When we start bolus insulin on patients, we have several different approaches. One textbook which involves formulas and calculations and all complicated like, or another which is just based on gut feeling and what ever you feel like doing.
Well, I do both, the gut feeling first and then move on to the cerebral one.
I tell patients that this insulin is to cover your meals. If you eat a big meal, you will need a lot of it, maybe 20 units, and if you eat a small meal, then you will need less of it, maybe 5 units. So, when do you take 10 or 15 or 25 or 5? That is the million dollar question.
I give them a starting point 5 or 10 depending on the patient, and then given them a max amount, again based on the patient- maybe 15-20 units. I tell them to play with it for a week or so. Give more with bigger meals and less with smaller meals. Just a gun shot approach. Start with that and we will talk more next time.
The next time they come in, they tell me stories of highs and lows they got and how frustrated they are because they don’t know how much to take. I let this week go because what I tell them will now make sense.
To answer the million dollar question, you need to first figure out how many carbs you are eating. The insulin you take is all based on the amount of carbs you eat. You must learn to count carbs. Ok, then what. How does that carb number translate into insulin?

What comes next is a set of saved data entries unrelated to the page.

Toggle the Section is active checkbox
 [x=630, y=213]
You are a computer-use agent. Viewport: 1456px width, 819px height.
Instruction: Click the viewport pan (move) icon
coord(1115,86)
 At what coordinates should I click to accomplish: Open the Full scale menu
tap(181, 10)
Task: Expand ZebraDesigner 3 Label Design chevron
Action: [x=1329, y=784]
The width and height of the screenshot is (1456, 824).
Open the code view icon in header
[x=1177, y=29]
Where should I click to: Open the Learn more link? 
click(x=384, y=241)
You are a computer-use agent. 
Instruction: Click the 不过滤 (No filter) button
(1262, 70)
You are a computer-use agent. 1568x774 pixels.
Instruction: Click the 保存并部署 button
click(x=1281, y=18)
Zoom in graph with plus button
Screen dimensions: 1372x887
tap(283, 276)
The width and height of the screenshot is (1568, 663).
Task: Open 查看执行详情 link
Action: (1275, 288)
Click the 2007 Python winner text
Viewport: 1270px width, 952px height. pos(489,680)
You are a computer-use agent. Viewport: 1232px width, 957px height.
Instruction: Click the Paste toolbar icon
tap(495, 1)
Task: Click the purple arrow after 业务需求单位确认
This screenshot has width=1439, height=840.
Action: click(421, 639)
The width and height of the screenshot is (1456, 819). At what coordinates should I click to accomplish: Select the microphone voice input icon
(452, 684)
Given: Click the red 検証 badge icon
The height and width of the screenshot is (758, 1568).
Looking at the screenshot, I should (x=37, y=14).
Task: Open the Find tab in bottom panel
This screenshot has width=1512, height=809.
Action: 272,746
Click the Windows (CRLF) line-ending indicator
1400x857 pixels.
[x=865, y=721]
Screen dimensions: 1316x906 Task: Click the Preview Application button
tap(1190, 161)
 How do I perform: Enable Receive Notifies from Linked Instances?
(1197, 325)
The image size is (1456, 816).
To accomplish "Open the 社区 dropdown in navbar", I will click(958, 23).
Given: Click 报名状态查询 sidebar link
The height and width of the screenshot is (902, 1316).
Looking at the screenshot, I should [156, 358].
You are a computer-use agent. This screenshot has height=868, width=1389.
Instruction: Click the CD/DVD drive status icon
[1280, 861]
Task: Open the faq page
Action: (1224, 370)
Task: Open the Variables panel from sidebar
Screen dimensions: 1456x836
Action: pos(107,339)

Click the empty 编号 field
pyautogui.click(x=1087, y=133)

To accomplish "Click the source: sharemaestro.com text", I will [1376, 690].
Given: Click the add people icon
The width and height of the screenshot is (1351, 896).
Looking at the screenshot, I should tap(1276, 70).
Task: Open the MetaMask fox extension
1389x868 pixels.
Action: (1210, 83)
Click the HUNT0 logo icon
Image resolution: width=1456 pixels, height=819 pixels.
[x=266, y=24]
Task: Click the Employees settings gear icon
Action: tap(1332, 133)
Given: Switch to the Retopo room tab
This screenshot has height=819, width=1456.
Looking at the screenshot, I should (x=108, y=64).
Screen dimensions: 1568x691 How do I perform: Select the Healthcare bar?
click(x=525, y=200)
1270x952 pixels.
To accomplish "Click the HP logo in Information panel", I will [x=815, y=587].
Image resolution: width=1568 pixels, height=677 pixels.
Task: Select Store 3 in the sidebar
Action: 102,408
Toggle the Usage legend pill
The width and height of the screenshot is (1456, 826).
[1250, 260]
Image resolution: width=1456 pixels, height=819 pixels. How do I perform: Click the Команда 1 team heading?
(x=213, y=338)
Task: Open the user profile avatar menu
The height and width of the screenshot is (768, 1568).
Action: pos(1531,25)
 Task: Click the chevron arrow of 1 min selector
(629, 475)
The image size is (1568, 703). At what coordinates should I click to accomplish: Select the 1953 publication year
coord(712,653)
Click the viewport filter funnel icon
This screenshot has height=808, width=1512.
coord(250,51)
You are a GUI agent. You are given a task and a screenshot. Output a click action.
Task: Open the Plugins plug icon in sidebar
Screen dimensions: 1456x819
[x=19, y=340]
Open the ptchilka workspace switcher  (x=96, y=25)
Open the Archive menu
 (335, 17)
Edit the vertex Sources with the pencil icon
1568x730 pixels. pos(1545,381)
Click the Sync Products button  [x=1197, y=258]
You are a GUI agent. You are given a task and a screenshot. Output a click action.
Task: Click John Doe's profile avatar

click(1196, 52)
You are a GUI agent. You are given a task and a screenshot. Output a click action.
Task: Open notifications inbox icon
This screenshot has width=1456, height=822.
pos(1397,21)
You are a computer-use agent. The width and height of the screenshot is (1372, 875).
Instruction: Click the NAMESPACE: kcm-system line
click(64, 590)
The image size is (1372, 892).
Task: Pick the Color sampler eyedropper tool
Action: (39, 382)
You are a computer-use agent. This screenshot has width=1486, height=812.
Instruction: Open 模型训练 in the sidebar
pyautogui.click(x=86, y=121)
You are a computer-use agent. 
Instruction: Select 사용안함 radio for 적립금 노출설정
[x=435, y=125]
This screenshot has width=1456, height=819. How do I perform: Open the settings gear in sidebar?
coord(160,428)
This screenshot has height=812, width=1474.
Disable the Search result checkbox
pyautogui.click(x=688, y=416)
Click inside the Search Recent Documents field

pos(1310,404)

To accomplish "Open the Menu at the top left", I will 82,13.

That is where the insulin to carb ratio comes in.
Insulin:carbs 1:10 or 1:5
You take the amount of carbs and divide it by 5 or 10 to give you the amount of insulin to take.
What is my number, 5 or 10? It all depends. And get this, it can be different for different meals. You can have a ratio that is 1:5 for breakfast and the rest of the day is 1:10. Yes, it gets confusing.
This million dollar answer is very hard and it will take months and months to get good at it. We are here to walk you through it.